Saudi Arabia has strategically capitalised on oil refining profits by importing substantial quantities of Russian diesel at low prices and shipping record amounts to Singapore, where higher profit margins can be made, according to ship-tracking data. The move comes after Brussels banned imports of oil products from Russia in response to the invasion of Ukraine last February, forcing the Russian state to divert its previously targeted European market.
Industry analysts and traders have revealed that Saudi Arabia's Aramco, one of the world's largest oil companies, has seized the opportunity to increase its diesel exports to Singapore to record levels in May. This shift to the Asian market has allowed Aramco to capture a better net profit due to lower Asian supply during the maintenance season, while also taking advantage of the relatively tight supply of diesel in Singapore caused by refinery maintenance in the region.
Serena Huang, head of APAC analysis at Vortexa, an oil and gas operations data provider, told Reuters that this situation has created immediate arbitrage opportunities for operators to redirect shipments to the Singapore market. Russian gasoil shipments to Saudi Arabia are expected to reach 500,000 tonnes (3.7 million barrels) or more in May, with the majority reaching Ras Tanura, where one of Aramco's refineries is located. In addition, data from data solutions company Refinitiv, Vortexa and several industry sources indicate that the amount of gasoil shipped from Saudi Arabia to Singapore will reach an all-time high of 400,000 tonnes.
The increase in Saudi supplies is expected to help boost Singapore's diesel stocks, especially as exports from northeast Asia decline during the aforementioned refinery maintenance season, which runs from May to July. However, it remains unclear whether Saudi Arabia is stockpiling some of its own production and instead sending mainly Russian supplies through swaps, both of which meet standard diesel specifications.
Other trade sources and Refinitiv data suggest that shipments of Russian gasoil, with a sulphur content of 10 parts per million, are trading at discounts of around $30 per barrel, compared to 16 cents per barrel in Singapore. Last April, Saudi diesel exports worldwide reached an all-time high of 3.7 million tonnes, according to data from Kepler, the geospatial analysis and big data tool.

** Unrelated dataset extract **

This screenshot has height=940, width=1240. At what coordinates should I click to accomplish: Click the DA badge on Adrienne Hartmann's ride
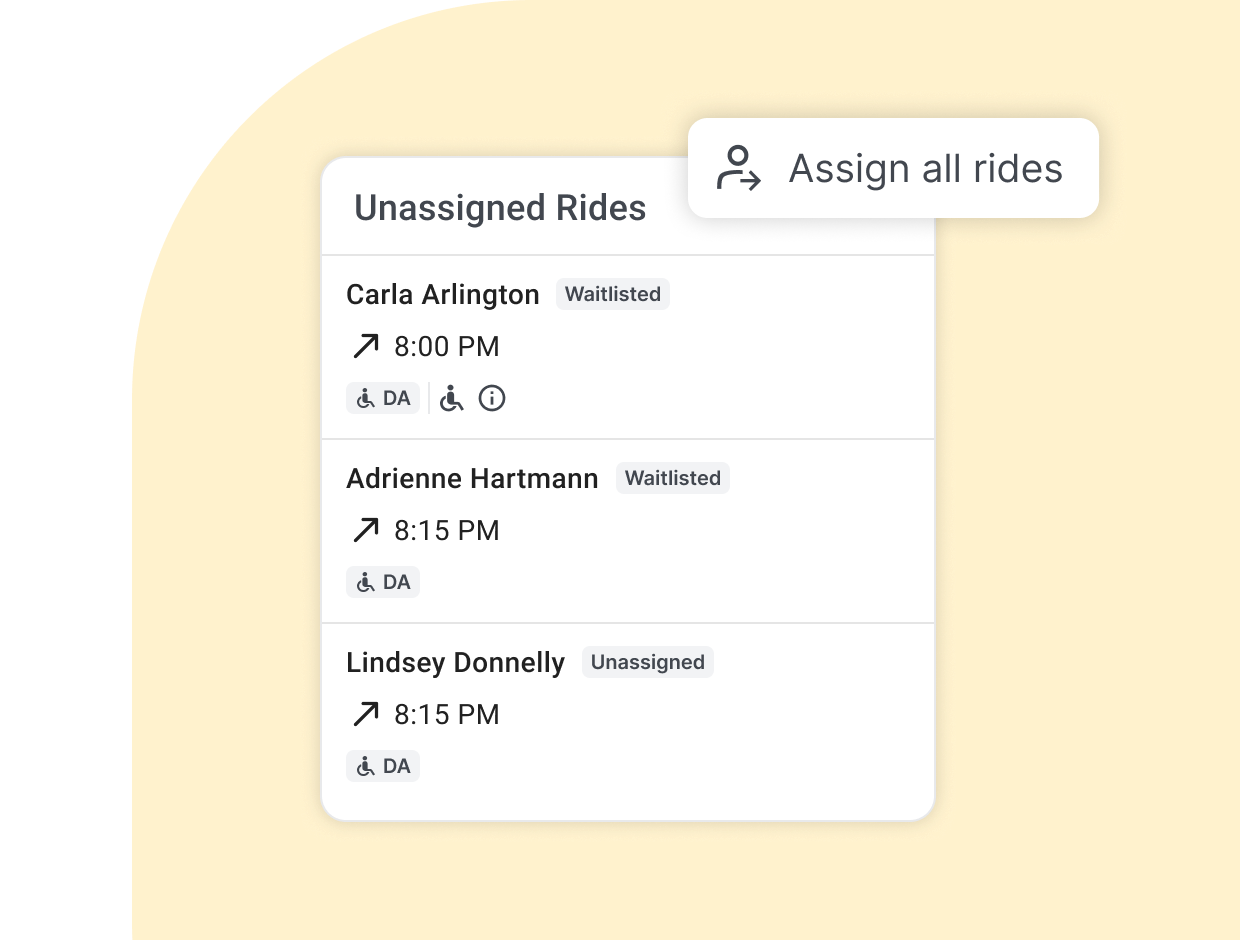pyautogui.click(x=383, y=582)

As Al Arab reports, going forward, Aramco's Jizan refinery in southern Saudi Arabia is expected to increase its diesel exports as crude oil flows stabilise. Saudi Arabia produces approximately 1.3 to 1.4 million barrels of diesel per day, of which almost 600,000 barrels are for the domestic market. Balancing its Asian and European commitments is crucial for Saudi Arabia.
Before the European ban, Russia was still the largest supplier of diesel, with 550,000 barrels per day. However, Moscow is now actively seeking alternative markets to Europe to offload its production and maintain revenues.
Moreover, the global gasoil market has seen an increase in supply since early 2023, driven by increased exports from China and the Middle East. Additionally, mild winters in Europe have dampened demand, resulting in lower prices.
As the Saudi kingdom takes advantage of the changing dynamics of the global diesel trade, the country's strategic moves to import Russian diesel and establish Singapore as a lucrative market have proved successful. These developments demonstrate the continuing evolution of the energy landscape, as geopolitical factors continue to determine trade patterns in the oil industry.